Ever since the Philadelphia Eagles signed notorious quarterback Michael Vick this week, some NFL fans have vowed never to root for the team as long as it employed the convicted felon. But a sizable contingent will evidently still be cheering for the convicted dog-fighter this season, wearing his No. 7 jersey.
Mitchell Modell, CEO of Modell's Sporting Goods, says demand for Vick's jersey, which retails for $80 and $110, is strong. Ironically, No. 7 was also worn by Ron Jaworski, a beloved quarterback who lead the Eagles to Super Bowl XV against the Oakland Raiders in 1981. Jaworski, now an analyst on ESPN's Monday Night Football, does not think signing Vick was a good idea.
For now, Vick's hire has created the most buzz around the Eagles in years, and the jerseys are moving rapidly. "They are selling very strong," Modell says. "It's steady. You have a lot of people who are die hard Eagles fans."
The Modell's sporting-goods chain has 140 East Coast stores, 25 in the Philadelphia area. Mitchell Modell declined to provide any financial details about the sales of Vick's jersey.
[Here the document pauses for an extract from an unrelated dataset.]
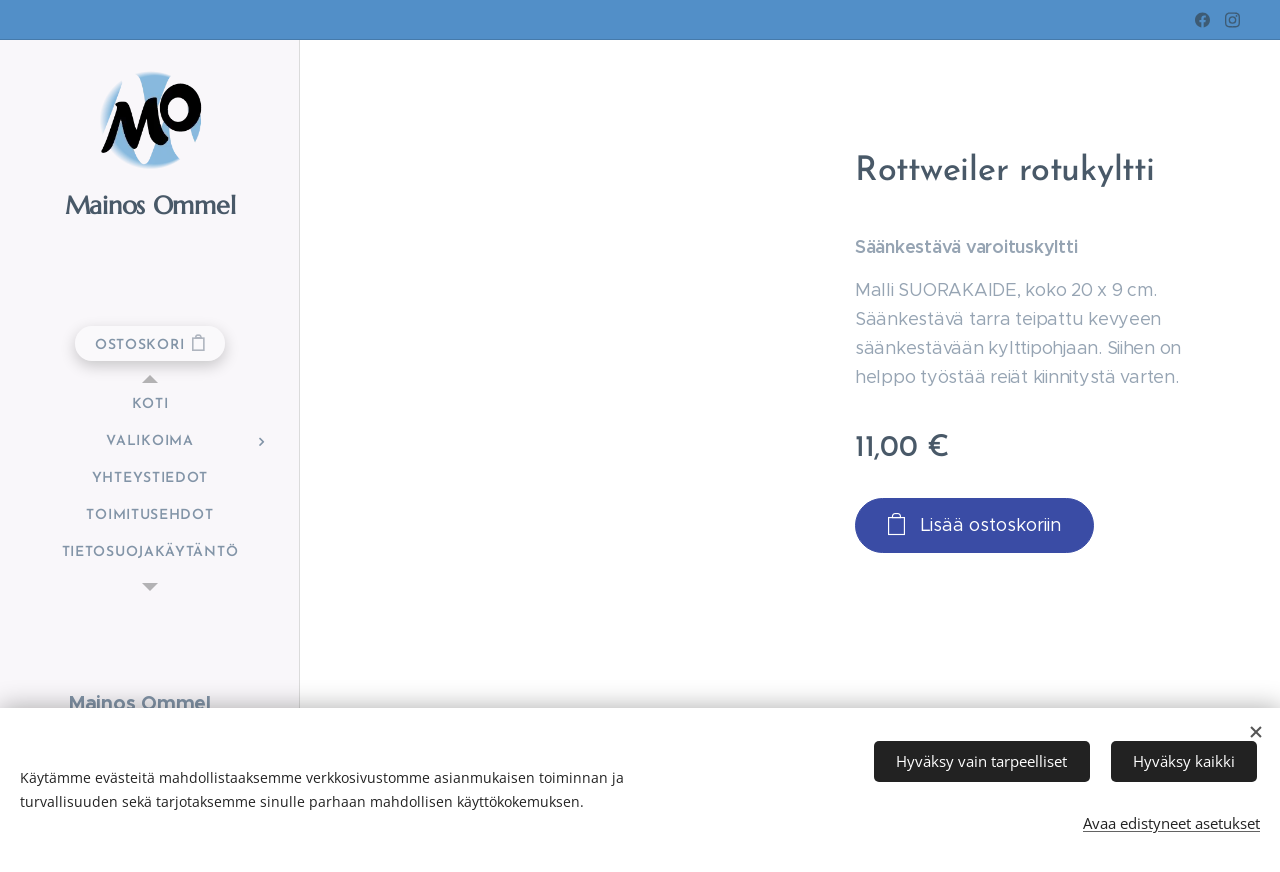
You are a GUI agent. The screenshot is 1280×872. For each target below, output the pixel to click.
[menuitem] (150, 404)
But his statement is at odds with rival Dick's Sporting Goods Inc. (DKS), the largest publicly traded sporting goods chain, which is holding off on stocking Vick's jersey. "We have not seen enough demand from Eagles fans to stock the jersey," Jeff Hennion, chief marketing officer of the 400-store chain, told Bloomberg News. "We have no problem stocking the jersey if the demand is there."
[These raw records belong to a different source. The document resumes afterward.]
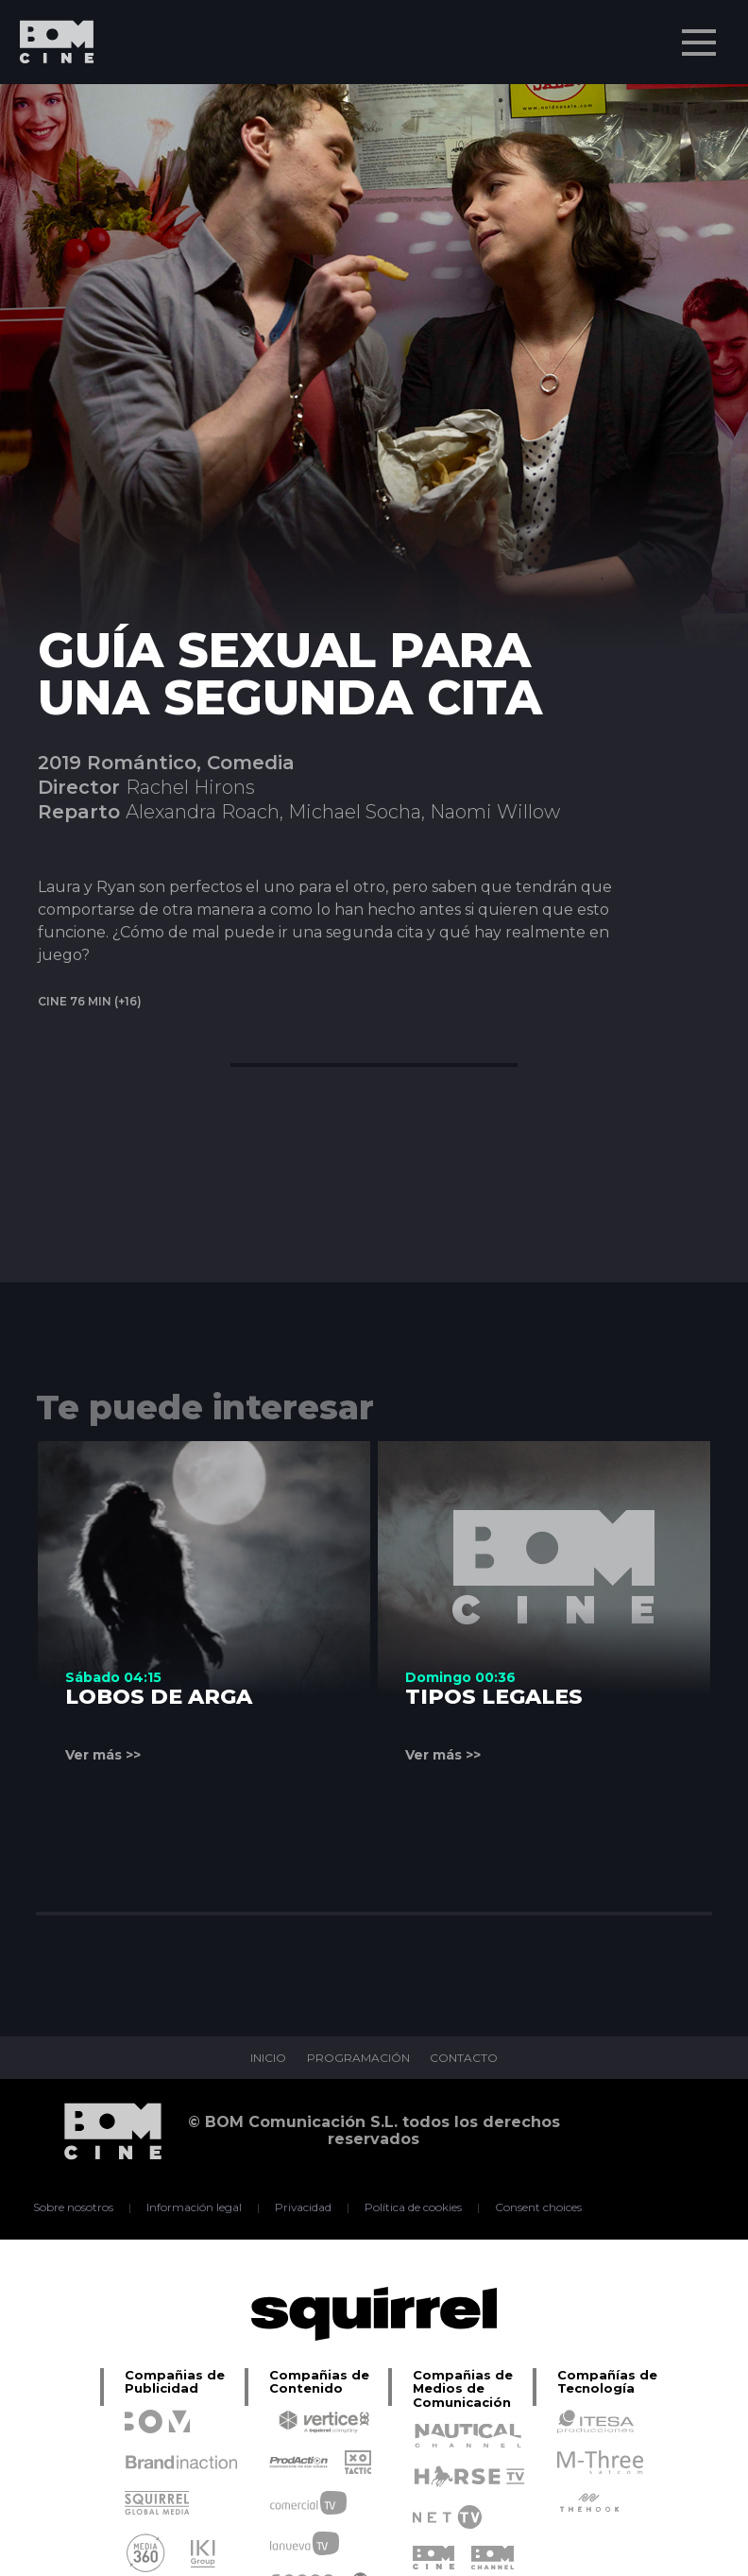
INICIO (268, 2058)
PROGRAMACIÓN (358, 2058)
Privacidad (303, 2207)
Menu (701, 33)
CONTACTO (465, 2058)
Pittsburgh-based Dick's did not disclose the criteria it would use to determine if it will carry the jerseys in the future. Pundits suggest that Eagles fans will embrace Vick if he performs well. But performance is far from a sure bet after 18 months in prison -- an eternity on the gridiron.
Still, some fans hold jerseys of their favorite NFL players as high fashion, wearing them at home or in packed stadiums. Players earn a royalty for sales of replica jerseys, amounting to about $18 million for NFL players last year, by one estimate. Reebok, a unit of Adidas AG (ADDYY), is the official provider of jerseys to the NFL; executives have not returned messages.
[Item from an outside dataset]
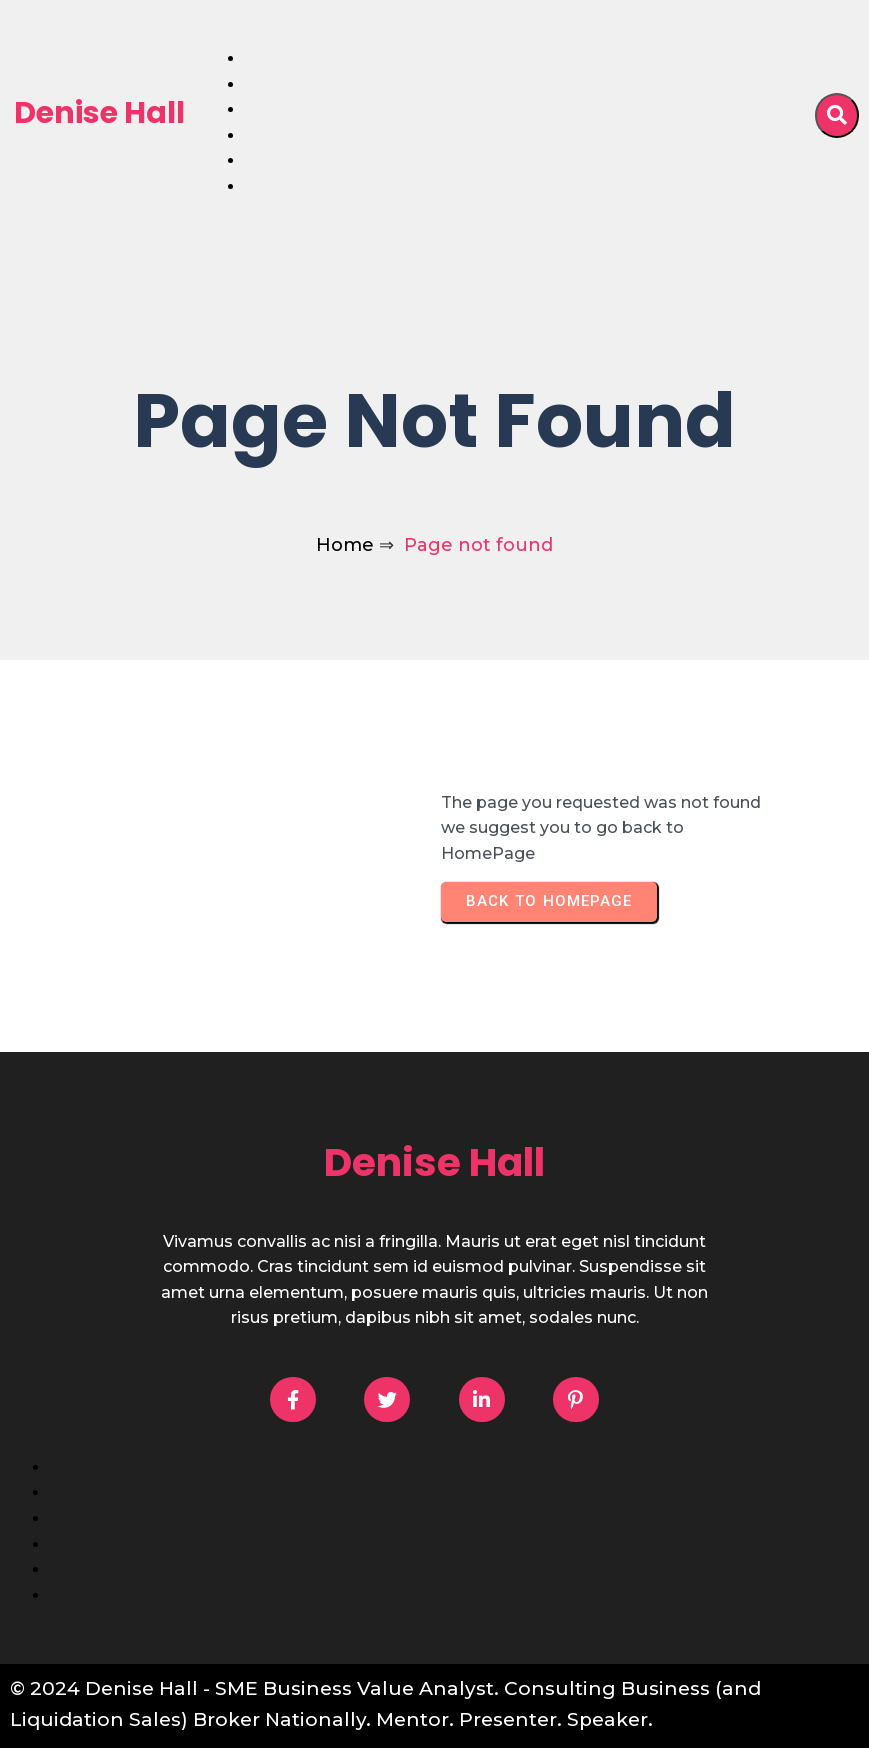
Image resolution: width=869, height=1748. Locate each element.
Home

Vick's signing has divided Eagles fans as few issues ever have, says Merrill Reese, the Eagles' longtime radio announcer. Some fans feel Vick's animal-cruelty crimes were so heinous that he shouldn't be allowed back on the field. Others, including Eagles head coach Andy Reid, say that Vick has paid his debt to society and deserves a second chance -- a viewpoint shared by Dick Vermeil, Jaworski's former head coach.
And Vick recently got a boost from an unlikely source: Princeton University professor Peter Singer, a provocative voice of the animal-rights movement, who questions the motives of those who believe Vick should be denied the right to play football. In an interview with the Philadelphia Inquirer, Singer said, "People who are very quick to jump on Michael Vick maybe could spend some time thinking about how they participate in the cruelty to animals just by walking into the supermarket, spend some time thinking about what happened to that animal before it was turned into meat."
For Modell's, the question is more practical than ethical. "We always follow the rules and regulations of league," Mitchell Modell says. "The customers expect us to carry these kinds of goods." I asked Modell if his chain would consider donating proceeds from the sale of Vick jerseys to charity. Modell said he hasn't ruled anything out.